═══ Study material

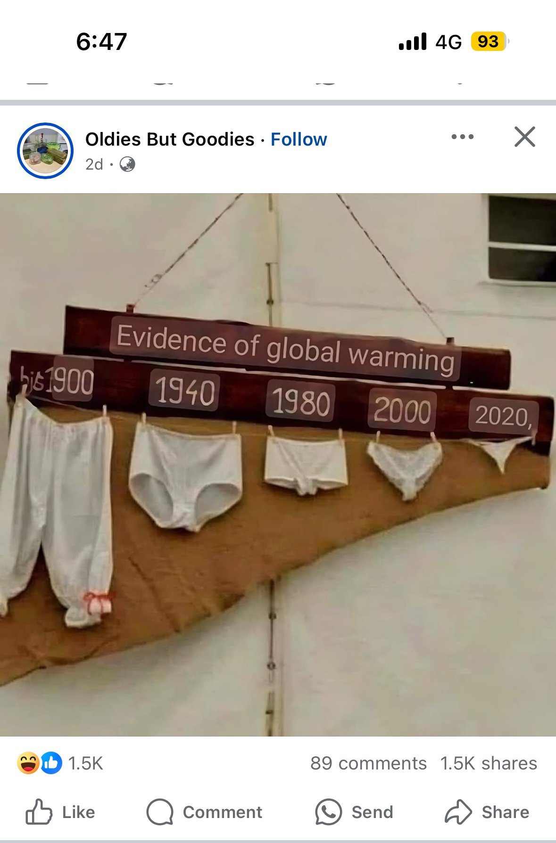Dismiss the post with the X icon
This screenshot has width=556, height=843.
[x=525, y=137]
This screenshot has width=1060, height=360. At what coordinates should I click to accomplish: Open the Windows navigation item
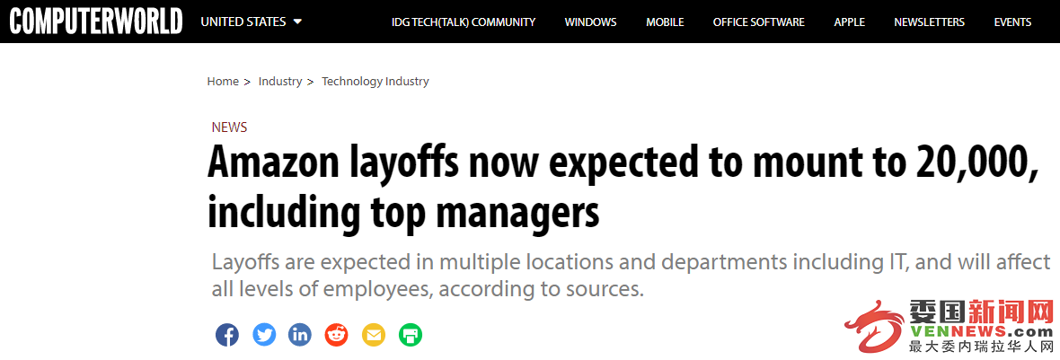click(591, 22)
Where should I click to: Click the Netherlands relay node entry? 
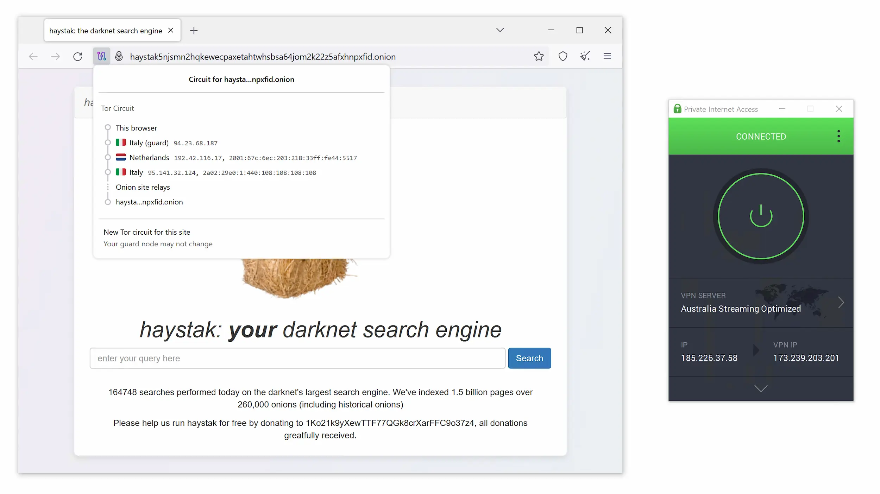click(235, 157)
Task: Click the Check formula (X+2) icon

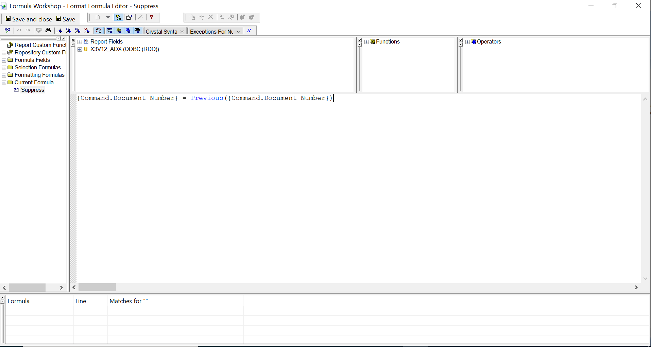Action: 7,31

══════

- _What you will do_:
The required output is the lines from the one containing "This screenshot has width=1060, height=360." through the end of the records above, reproduced exactly, with no pictures.

- _Solution for this problem_:
This screenshot has width=1060, height=360. At what coordinates should I click to accomplish: Open the Windows navigation item
click(591, 22)
Where should I click to: Click the Netherlands relay node entry? 
click(235, 157)
Task: Click the Check formula (X+2) icon

Action: 7,31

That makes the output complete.